What Decoupling Could Actually Look Like
Policy Options on the Table
Cooper outlines several practical paths forward. First, policymakers could roll back the tax exclusion for employer-sponsored coverage. Second, employers could give workers tax-free dollars to buy insurance independently. Third, lawmakers could expand ACA subsidies to cover more people in the individual market.
The ACA’s “Cadillac tax” was one attempt to address the tax exclusion. Congress ultimately repealed it. However, the debate it sparked remains relevant today.
The Marketplace Problem
Williams raises a critical concern. Even with more money in people’s hands, the current healthcare marketplace is too complex for individuals to navigate alone.
“You can’t just give people money and tell them to go out and buy healthcare in this current system,” she said.
Cooper also notes that provider market consolidation drives premium increases. Insurers alone cannot solve the cost crisis. Addressing the underlying cost of care is equally essential.

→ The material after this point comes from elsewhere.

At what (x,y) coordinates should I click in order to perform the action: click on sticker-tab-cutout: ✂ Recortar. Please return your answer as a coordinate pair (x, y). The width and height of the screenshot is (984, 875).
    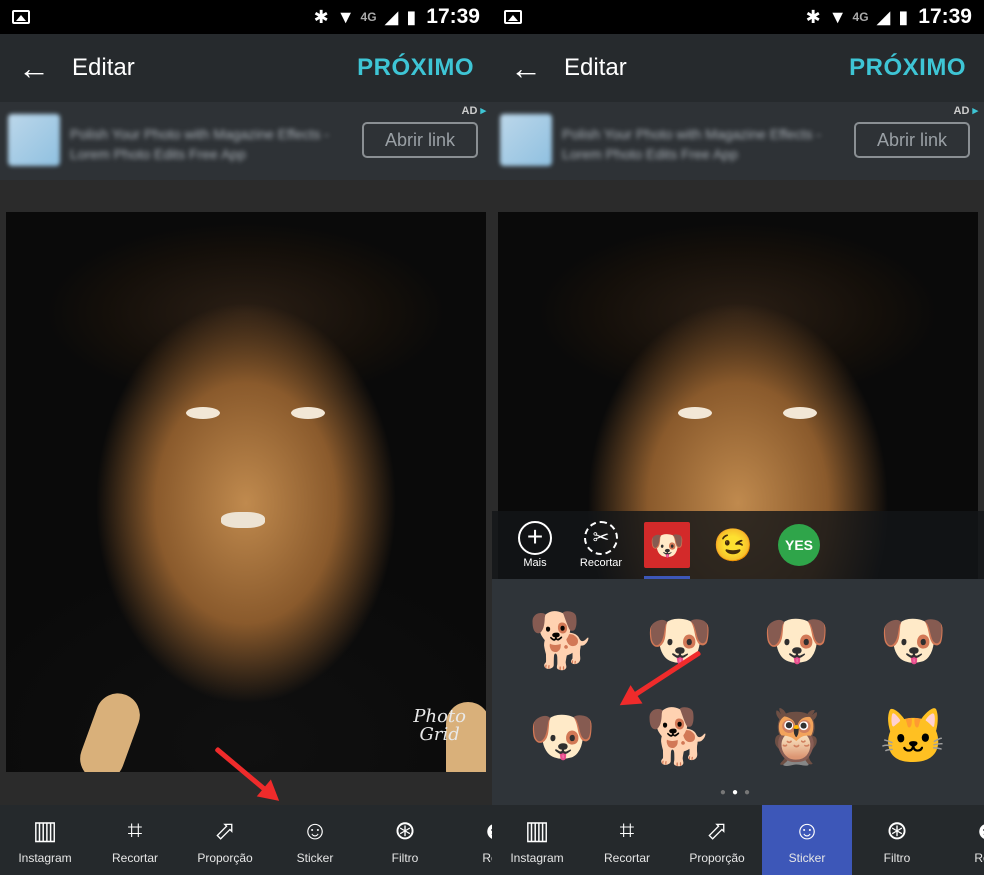
    Looking at the image, I should click on (601, 545).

Over the medium term, Cooper expects more consumers to enter the individual market. Greater price sensitivity could push insurers toward lower-premium, narrower-network products — and ultimately force more innovation.
The Role of AI in This Shift
Accelerating Unemployment Pressure
Williams believes AI will speed up unemployment. If that happens, more workers will lose employer-sponsored coverage. This, she argues, makes decoupling even more urgent.
Cooper is more cautious. A March 2026 Anthropic report found no systematic rise in unemployment among workers with high AI exposure since late 2022. Still, the report acknowledged that some occupations face greater risk as AI takes on more tasks.
The full impact of AI on employment — and on health coverage — remains uncertain. Nevertheless, its disruptive potential adds fresh urgency to the decoupling debate.
A Moment of Reform
Cooper sees a broader historical pattern at work. Major healthcare reform in the United States tends to happen every 10 to 20 years. He believes another wave is approaching.
“Every 10 to 20 years, you get big healthcare reform in the U.S.,” he said. “We’re starting to age up to that right now.”
Whether AI, the gig economy, or rising premiums finally tips the scales, the pressure to rethink health coverage’s link to employment is stronger than ever. The next reform era may already be underway.